== DOCUMENT PASSAGE ==
"""
“If a lettuce does not grow well, you don’t blame the lettuce.” – Thích Nhất Hạnh.
After working three decades in mental health, it is confronting to see child and adolescent outcomes worsening despite advances in treatments. We need to question what is happening to our youth. As Johann Hari (Lost Connections, Stolen Focus) and Jonathan Haidt (The Anxious Generation) remind us, disconnection is central to this crisis. If disconnection is the illness, then connection must be the medicine.
Social prescribing is often understood as a downstream action – linking someone already in distress to an art group, a walking club, or a yoga class. But what if social prescribing could be upstream? What if it wasn’t only a referral, but a redesign of the very spaces and communities in which we live?
The Base is a multidisciplinary community centre: consulting rooms alongside a café, theatre with movie screen, yoga and art studios, and leafy courtyards. Services span from psychiatry and allied health to nature-based and adventure therapies, dance and yoga, parent groups, and LGBTIQ+ supports. Partnerships with Headspace, restorative justice initiatives, youth charities, and local farms extend the network of belonging.
"""
== GIVEN ENTRIES ==
"""
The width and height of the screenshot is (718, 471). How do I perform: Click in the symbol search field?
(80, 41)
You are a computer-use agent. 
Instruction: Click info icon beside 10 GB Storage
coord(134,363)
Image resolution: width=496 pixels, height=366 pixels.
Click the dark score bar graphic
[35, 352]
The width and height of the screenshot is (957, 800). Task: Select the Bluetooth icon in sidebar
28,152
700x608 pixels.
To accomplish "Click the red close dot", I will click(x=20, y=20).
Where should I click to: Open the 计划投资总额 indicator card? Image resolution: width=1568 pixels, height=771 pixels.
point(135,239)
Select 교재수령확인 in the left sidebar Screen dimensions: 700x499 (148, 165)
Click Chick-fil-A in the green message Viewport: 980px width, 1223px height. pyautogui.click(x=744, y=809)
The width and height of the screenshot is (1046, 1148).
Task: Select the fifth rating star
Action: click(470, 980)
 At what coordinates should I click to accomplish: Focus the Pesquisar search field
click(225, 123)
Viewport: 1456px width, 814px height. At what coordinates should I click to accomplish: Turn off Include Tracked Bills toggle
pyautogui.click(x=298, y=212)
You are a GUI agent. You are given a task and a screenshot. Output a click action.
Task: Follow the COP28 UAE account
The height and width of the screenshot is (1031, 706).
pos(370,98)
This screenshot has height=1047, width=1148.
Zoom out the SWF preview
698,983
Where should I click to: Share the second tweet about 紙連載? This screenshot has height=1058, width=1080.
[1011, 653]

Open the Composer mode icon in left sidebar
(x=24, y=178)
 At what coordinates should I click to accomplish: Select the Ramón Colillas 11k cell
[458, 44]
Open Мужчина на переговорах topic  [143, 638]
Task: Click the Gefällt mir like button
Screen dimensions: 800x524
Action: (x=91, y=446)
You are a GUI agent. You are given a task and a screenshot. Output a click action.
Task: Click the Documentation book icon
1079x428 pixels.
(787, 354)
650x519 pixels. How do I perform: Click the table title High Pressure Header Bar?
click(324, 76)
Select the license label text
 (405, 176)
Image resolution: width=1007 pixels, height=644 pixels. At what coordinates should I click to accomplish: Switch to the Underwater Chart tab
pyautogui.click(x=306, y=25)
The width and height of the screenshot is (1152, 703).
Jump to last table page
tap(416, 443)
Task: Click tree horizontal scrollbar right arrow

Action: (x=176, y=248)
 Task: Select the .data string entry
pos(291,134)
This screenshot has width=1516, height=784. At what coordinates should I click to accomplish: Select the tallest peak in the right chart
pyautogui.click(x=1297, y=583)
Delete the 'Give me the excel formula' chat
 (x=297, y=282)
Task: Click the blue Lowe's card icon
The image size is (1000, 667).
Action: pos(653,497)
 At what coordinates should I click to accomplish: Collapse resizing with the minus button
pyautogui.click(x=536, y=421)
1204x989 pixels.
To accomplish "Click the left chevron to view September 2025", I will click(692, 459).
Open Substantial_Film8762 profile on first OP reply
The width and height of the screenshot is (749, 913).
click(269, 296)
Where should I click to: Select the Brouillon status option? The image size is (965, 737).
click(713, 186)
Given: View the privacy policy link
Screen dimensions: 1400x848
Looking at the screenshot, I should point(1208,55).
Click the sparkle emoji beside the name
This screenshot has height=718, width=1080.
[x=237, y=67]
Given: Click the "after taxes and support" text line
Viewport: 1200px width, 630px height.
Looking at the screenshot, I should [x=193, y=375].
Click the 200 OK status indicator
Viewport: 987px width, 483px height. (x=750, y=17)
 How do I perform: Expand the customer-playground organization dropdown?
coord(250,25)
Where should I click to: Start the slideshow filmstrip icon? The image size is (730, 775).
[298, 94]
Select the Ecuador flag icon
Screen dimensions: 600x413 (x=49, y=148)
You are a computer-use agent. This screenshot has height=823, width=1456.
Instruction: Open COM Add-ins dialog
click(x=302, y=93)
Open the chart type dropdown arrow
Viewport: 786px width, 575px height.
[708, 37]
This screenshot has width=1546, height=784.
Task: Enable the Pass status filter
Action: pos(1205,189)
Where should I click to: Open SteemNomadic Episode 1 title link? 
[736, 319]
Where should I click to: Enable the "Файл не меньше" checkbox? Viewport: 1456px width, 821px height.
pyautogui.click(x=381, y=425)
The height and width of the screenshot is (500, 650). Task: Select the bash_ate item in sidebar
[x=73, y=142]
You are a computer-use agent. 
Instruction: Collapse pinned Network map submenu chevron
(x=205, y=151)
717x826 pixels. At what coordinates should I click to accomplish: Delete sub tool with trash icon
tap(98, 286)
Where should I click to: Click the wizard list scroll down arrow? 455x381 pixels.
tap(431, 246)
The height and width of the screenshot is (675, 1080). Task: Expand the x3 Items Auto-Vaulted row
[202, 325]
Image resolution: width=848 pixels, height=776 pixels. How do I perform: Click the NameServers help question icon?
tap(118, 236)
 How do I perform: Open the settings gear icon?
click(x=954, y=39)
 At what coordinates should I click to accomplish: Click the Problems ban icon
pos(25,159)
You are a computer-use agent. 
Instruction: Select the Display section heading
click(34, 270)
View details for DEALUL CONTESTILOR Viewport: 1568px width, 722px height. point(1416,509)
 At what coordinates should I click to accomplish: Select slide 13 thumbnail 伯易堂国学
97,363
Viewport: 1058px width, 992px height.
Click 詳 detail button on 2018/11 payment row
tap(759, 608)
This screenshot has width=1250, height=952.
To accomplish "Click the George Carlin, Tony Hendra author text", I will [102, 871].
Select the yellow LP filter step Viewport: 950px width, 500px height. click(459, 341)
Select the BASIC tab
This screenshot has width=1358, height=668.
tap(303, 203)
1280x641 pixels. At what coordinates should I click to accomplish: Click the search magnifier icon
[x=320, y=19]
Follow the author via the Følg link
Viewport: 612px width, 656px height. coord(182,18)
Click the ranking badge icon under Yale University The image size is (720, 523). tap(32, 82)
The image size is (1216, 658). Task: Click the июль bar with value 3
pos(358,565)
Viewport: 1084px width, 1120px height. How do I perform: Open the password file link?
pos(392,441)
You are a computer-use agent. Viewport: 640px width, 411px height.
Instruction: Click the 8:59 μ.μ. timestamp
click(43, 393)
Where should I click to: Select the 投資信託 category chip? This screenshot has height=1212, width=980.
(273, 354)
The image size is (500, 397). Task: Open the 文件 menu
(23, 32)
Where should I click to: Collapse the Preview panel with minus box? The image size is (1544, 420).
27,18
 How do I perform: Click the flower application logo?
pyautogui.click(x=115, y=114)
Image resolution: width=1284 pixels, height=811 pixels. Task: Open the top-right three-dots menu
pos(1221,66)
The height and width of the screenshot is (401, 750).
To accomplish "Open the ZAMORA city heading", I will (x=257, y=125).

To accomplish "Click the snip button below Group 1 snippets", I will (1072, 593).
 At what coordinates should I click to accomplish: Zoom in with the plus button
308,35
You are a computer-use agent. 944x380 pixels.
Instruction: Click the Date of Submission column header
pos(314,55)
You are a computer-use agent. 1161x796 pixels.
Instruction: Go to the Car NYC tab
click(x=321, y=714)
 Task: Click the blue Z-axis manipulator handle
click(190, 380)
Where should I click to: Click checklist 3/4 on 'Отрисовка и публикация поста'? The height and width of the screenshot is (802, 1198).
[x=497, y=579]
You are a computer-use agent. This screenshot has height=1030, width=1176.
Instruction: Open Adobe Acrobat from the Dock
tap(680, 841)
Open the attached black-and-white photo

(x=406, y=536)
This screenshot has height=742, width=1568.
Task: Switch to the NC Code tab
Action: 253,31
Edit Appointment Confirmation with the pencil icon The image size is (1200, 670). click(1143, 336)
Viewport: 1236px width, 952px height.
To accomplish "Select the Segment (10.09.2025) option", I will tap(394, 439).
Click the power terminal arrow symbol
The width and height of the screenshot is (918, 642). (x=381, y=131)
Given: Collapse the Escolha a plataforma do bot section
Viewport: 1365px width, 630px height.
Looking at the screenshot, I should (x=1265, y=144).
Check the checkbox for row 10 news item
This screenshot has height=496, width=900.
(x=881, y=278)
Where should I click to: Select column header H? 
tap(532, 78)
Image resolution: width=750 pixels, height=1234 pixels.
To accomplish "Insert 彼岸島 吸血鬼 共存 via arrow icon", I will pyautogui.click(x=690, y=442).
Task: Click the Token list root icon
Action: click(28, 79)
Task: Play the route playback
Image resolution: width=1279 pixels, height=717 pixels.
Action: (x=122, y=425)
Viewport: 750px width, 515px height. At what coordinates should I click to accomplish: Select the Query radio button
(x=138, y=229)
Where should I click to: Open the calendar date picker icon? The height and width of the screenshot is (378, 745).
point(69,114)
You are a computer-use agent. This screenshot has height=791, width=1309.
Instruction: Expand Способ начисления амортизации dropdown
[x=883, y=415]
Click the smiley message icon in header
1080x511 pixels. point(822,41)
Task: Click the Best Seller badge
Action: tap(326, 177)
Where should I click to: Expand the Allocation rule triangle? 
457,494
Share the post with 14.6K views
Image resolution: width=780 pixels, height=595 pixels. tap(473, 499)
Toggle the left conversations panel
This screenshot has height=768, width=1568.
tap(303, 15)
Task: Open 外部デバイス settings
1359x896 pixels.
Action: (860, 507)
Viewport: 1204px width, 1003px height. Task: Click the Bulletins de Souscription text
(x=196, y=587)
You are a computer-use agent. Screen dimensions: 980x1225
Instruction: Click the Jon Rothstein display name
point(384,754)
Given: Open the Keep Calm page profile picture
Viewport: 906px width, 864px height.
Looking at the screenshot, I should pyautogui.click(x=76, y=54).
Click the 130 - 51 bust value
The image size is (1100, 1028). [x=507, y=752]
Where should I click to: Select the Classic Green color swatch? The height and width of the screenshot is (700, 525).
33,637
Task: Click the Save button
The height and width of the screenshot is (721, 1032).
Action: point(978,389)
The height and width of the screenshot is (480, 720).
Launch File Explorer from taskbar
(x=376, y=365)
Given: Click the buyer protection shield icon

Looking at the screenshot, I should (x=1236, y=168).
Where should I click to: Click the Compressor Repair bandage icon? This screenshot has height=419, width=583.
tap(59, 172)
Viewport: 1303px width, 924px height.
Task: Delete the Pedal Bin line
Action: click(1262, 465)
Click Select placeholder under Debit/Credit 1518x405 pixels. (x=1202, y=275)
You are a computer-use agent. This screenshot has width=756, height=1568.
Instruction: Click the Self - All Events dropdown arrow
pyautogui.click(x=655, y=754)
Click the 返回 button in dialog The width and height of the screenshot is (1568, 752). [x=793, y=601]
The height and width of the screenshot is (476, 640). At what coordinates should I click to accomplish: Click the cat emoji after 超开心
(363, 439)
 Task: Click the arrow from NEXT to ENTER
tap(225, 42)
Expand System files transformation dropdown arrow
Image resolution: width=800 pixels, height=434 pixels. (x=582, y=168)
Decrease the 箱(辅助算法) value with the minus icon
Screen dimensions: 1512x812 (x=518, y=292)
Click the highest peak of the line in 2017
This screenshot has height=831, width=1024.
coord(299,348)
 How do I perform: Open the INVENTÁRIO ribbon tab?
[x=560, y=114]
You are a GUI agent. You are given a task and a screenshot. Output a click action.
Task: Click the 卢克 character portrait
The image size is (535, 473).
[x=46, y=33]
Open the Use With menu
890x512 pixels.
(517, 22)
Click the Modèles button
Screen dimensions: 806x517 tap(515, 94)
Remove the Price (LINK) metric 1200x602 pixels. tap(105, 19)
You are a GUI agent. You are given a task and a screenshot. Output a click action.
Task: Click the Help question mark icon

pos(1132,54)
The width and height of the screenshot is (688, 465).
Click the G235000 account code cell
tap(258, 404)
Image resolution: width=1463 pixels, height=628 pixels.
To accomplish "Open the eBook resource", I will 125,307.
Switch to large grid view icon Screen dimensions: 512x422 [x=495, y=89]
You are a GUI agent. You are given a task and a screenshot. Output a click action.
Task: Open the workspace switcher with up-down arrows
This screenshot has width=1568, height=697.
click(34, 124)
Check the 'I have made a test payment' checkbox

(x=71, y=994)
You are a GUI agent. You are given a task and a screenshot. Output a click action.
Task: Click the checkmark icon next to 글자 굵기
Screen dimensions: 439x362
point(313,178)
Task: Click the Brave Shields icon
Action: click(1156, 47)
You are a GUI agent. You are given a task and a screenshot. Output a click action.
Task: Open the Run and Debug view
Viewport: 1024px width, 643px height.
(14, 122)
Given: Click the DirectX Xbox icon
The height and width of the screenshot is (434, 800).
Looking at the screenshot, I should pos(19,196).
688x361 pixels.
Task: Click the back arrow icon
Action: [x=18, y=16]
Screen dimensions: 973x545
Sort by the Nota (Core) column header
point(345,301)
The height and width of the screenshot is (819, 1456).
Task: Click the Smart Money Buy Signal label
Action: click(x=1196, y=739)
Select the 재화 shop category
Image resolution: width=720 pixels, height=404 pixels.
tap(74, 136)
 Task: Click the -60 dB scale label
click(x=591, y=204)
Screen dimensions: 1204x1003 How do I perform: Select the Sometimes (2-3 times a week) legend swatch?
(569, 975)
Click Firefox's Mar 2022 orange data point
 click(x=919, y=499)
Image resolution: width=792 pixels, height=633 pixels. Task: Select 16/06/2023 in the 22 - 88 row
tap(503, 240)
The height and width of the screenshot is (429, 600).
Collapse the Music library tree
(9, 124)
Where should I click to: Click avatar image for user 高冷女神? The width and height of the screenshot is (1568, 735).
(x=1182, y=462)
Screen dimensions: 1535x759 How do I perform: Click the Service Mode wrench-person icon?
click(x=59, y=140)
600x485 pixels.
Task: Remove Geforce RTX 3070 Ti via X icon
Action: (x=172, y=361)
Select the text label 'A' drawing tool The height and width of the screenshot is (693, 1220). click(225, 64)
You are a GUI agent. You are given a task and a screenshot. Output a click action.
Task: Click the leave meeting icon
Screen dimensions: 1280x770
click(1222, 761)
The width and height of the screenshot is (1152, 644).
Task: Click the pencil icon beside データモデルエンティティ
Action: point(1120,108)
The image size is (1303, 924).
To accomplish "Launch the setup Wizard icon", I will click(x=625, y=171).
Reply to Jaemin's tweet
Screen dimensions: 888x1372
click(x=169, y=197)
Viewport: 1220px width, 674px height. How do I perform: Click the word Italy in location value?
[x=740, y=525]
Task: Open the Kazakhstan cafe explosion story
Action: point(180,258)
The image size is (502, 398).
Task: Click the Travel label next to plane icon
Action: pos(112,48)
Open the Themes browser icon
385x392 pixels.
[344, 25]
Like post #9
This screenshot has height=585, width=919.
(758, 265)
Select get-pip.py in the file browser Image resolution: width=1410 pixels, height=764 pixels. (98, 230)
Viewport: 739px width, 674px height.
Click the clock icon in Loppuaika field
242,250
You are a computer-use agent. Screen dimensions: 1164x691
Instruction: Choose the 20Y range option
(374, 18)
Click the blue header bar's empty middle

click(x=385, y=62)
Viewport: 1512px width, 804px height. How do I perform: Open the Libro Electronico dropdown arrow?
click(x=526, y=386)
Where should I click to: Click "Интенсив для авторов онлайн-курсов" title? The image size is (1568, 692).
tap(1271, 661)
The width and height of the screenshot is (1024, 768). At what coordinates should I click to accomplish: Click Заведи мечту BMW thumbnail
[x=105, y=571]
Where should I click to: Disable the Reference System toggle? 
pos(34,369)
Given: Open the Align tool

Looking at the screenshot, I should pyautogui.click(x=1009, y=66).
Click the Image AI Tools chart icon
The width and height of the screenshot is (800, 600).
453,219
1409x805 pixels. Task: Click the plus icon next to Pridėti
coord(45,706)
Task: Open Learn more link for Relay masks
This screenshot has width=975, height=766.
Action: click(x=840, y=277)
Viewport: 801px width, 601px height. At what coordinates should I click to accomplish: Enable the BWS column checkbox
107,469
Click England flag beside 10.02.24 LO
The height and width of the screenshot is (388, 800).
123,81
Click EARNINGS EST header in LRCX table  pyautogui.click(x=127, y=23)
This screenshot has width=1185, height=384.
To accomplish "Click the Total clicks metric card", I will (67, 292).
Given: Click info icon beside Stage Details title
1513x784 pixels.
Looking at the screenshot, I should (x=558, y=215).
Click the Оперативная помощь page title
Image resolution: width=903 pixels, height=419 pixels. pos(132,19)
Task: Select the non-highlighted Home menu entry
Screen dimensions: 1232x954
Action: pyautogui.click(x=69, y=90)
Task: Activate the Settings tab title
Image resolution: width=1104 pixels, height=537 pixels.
"""
== ACTIVITIES ==
(1) List the partners of The Base that the text on social prescribing names.
(2) In the text on social prescribing, who wrote The Anxious Generation?

== EXERCISE RESULTS ==
(1) Headspace, restorative justice initiatives, youth charities, local farms

(2) Jonathan Haidt